● **Data extracts**:
>>>>

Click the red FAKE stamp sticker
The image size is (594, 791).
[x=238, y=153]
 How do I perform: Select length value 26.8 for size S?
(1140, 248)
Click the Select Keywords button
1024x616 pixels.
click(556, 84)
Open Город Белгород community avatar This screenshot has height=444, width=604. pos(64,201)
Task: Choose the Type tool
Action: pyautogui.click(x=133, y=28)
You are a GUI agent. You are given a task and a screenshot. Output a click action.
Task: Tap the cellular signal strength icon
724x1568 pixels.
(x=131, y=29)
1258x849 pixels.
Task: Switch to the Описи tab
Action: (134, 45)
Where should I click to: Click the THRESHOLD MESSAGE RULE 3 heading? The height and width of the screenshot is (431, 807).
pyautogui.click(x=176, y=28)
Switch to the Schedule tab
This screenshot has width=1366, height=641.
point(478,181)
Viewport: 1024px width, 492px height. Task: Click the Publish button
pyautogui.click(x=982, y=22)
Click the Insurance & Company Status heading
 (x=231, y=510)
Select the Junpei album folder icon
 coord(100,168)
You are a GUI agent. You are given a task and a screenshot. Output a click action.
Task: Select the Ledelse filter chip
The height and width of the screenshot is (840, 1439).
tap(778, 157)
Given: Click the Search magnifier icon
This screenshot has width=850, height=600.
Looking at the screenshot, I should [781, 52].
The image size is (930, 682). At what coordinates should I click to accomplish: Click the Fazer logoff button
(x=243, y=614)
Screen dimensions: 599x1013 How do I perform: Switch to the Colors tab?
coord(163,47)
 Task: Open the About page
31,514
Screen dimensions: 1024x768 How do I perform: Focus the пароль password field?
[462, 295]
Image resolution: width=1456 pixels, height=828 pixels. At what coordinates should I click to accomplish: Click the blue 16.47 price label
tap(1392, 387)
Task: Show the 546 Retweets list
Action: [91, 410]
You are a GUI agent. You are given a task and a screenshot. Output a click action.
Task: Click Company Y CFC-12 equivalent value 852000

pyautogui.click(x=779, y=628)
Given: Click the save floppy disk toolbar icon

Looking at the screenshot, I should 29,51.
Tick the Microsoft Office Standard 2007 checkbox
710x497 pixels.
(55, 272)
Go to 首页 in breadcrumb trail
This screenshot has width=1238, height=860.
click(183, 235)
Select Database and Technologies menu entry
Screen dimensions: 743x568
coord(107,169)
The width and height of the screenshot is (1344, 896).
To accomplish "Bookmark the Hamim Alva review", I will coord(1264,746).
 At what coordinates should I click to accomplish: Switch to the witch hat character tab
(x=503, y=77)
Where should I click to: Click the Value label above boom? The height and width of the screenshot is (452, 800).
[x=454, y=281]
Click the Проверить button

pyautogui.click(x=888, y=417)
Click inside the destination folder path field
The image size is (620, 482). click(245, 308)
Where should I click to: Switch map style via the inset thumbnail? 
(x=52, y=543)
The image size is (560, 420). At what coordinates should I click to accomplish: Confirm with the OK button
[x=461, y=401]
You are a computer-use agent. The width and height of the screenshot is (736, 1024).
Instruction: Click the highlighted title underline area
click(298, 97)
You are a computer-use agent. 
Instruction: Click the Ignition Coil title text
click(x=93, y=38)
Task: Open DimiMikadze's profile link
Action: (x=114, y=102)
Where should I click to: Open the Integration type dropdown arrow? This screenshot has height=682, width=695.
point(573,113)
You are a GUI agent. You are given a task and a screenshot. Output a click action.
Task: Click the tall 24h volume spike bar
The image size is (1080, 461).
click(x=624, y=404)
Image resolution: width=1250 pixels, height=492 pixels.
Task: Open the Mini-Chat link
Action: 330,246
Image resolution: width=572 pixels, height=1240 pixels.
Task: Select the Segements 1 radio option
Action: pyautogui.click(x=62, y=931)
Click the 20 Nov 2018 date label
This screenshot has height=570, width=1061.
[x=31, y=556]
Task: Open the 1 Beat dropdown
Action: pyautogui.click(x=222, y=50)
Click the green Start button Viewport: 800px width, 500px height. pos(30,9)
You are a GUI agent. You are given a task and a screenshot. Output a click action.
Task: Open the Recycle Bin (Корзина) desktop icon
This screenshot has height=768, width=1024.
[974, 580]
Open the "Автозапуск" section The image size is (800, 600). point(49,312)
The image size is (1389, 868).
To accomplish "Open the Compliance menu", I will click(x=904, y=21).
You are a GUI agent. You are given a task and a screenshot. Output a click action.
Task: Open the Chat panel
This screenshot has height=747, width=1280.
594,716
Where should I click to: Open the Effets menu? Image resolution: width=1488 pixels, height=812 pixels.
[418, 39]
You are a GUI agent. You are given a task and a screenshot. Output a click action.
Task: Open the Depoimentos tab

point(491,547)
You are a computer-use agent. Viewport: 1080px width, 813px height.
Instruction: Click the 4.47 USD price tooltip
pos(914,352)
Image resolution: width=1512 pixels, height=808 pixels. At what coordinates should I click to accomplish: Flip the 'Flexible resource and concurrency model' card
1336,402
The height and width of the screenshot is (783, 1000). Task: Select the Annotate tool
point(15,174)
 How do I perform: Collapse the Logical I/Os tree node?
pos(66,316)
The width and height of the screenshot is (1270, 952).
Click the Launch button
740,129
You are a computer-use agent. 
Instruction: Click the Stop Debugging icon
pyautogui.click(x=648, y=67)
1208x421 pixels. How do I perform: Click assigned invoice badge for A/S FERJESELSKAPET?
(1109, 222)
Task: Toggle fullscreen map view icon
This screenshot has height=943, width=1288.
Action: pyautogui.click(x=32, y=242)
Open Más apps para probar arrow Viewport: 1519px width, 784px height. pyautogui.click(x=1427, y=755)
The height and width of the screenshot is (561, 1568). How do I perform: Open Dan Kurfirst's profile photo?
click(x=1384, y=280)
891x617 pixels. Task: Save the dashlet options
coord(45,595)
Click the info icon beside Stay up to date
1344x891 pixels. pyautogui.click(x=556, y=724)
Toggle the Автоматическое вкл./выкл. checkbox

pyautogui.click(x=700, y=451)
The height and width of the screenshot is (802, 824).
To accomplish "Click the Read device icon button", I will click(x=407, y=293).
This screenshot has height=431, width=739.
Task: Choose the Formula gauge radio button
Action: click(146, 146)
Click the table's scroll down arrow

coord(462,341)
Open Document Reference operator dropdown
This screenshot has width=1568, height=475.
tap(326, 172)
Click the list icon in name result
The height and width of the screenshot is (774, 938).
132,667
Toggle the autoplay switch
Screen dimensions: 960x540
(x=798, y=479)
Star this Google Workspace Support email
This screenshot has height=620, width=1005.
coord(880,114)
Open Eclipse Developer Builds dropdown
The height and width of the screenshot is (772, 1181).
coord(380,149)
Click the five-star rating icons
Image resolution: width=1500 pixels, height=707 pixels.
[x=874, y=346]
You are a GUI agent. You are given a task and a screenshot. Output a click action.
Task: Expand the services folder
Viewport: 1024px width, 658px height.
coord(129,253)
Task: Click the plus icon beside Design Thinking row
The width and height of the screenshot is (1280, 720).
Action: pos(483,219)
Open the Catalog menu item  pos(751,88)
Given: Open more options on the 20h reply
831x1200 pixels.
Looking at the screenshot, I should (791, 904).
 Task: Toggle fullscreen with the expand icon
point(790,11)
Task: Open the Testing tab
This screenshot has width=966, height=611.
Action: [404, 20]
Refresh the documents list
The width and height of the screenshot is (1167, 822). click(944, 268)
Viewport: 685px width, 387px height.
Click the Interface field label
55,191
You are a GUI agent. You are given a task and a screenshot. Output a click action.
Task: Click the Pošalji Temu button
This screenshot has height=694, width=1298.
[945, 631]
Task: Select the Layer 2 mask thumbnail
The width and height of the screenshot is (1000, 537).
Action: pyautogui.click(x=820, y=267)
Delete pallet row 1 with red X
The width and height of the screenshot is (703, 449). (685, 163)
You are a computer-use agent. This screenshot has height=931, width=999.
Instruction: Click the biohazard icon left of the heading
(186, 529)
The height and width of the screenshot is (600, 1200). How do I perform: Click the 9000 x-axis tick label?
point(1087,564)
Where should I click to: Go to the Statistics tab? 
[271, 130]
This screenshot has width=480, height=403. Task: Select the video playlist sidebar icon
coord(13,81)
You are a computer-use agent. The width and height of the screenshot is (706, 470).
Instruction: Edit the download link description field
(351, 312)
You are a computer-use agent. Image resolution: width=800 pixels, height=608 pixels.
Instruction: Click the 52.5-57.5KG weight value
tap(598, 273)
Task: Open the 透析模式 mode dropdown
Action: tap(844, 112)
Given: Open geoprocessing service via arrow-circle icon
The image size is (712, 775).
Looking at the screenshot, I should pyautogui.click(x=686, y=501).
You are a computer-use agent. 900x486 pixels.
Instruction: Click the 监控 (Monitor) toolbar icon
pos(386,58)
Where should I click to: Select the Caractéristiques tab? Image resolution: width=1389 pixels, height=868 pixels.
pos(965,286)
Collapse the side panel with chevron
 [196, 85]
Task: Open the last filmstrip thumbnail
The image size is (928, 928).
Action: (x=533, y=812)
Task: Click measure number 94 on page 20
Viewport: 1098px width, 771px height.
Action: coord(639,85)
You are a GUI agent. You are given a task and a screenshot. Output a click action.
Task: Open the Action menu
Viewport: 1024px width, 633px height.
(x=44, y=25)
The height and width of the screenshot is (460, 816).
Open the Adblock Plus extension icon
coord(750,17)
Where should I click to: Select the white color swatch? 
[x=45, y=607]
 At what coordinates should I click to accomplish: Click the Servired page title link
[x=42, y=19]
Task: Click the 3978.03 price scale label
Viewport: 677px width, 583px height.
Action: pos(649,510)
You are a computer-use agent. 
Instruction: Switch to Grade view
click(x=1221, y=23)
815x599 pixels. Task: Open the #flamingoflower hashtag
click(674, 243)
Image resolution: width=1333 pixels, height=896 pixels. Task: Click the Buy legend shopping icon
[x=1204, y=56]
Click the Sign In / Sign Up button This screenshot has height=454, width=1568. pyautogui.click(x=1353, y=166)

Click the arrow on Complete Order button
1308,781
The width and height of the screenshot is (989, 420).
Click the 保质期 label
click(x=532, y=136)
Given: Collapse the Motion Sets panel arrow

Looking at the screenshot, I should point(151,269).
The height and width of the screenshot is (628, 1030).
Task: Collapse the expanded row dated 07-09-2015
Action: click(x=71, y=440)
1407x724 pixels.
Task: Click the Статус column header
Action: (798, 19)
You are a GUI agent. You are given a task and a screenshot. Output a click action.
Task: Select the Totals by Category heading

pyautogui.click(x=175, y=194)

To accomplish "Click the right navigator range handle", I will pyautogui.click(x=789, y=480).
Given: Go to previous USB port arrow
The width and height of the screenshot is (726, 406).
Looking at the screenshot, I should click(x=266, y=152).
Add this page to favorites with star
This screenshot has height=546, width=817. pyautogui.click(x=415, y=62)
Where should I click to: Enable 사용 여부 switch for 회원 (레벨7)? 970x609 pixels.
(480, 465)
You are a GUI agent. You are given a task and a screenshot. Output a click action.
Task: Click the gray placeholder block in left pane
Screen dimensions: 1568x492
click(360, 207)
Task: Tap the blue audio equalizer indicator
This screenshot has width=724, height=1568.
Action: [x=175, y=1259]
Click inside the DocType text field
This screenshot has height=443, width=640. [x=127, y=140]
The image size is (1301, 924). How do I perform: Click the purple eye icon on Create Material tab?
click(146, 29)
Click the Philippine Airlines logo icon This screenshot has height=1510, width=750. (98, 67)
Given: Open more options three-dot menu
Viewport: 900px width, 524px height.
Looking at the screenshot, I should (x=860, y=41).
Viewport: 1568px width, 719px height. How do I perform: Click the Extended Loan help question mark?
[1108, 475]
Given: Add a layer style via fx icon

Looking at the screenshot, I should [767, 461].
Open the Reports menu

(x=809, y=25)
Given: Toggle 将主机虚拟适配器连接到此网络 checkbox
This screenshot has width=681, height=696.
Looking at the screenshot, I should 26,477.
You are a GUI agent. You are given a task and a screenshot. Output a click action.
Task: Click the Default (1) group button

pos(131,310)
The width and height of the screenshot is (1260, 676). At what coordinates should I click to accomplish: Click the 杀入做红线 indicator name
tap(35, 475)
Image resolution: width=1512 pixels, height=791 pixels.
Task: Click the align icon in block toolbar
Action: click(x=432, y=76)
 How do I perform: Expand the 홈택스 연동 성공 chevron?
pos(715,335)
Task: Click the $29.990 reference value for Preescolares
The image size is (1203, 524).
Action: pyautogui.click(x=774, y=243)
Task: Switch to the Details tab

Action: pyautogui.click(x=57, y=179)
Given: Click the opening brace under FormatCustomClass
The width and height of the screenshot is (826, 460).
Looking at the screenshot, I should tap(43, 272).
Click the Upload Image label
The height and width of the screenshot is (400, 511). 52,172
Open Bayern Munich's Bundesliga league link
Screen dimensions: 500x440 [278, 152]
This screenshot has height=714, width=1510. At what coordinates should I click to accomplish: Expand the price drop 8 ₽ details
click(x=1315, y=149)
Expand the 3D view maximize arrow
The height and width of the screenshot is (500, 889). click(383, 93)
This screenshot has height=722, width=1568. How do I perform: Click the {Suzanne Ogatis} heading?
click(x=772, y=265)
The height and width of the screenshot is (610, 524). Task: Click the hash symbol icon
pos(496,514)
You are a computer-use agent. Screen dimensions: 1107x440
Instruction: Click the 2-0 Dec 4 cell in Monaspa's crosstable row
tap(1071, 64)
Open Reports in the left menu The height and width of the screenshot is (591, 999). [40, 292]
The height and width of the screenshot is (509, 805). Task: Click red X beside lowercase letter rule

<<<<

Look through the data and show every line containing "more".

Given: Open more options on the 20h reply
Given: Open more options three-dot menu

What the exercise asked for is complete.